Regret-Based Federated Causal Discovery with Unknown Interventions
Federico Baldo, Charles K. Assaad
TL;DR
The paper tackles federated causal discovery when client data come with unknown, potentially heterogeneous interventions, preventing centralized pooling. It introduces I-PERI, a two-phase algorithm that first learns the CPDAG of the union of client graphs and then refines edge orientations by exploiting intervention-induced structural differences, resulting in the unique $\mathbf{\Phi}$-CPDAG within the $\mathbf{\Phi}$-MEC. The approach provides convergence guarantees and differential privacy by sharing regrets rather than raw graphs, and it demonstrates improved edge orientation and tighter equivalence classes on synthetic data. This work advances practical federated causal discovery by accounting for unknown interventions and privacy constraints, with implications for multi-center studies and decentralized datasets.
Abstract
Most causal discovery methods recover a completed partially directed acyclic graph representing a Markov equivalence class from observational data. Recent work has extended these methods to federated settings to address data decentralization and privacy constraints, but often under idealized assumptions that all clients share the same causal model.

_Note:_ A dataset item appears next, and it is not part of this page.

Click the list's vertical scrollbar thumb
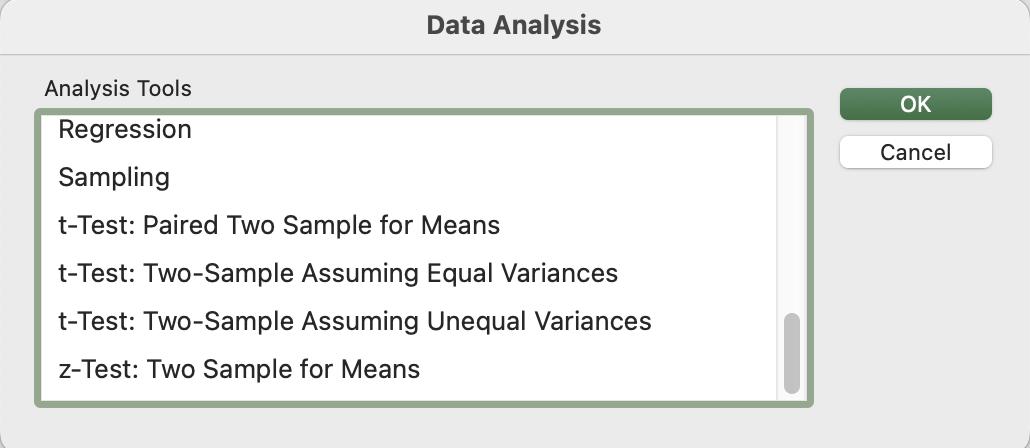 point(792,353)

Such assumptions are unrealistic in practice, as client-specific policies or protocols, for example, across hospitals, naturally induce heterogeneous and unknown interventions. In this work, we address federated causal discovery under unknown client-level interventions. We propose I-PERI, a novel federated algorithm that first recovers the CPDAG of the union of client graphs and then orients additional edges by exploiting structural differences induced by interventions across clients. This yields a tighter equivalence class, which we call the $\mathbfΦ$-Markov Equivalence Class, represented by the $\mathbfΦ$-CPDAG. We provide theoretical guarantees on the convergence of I-PERI, as well as on its privacy-preserving properties, and present empirical evaluations on synthetic data demonstrating the effectiveness of the proposed algorithm.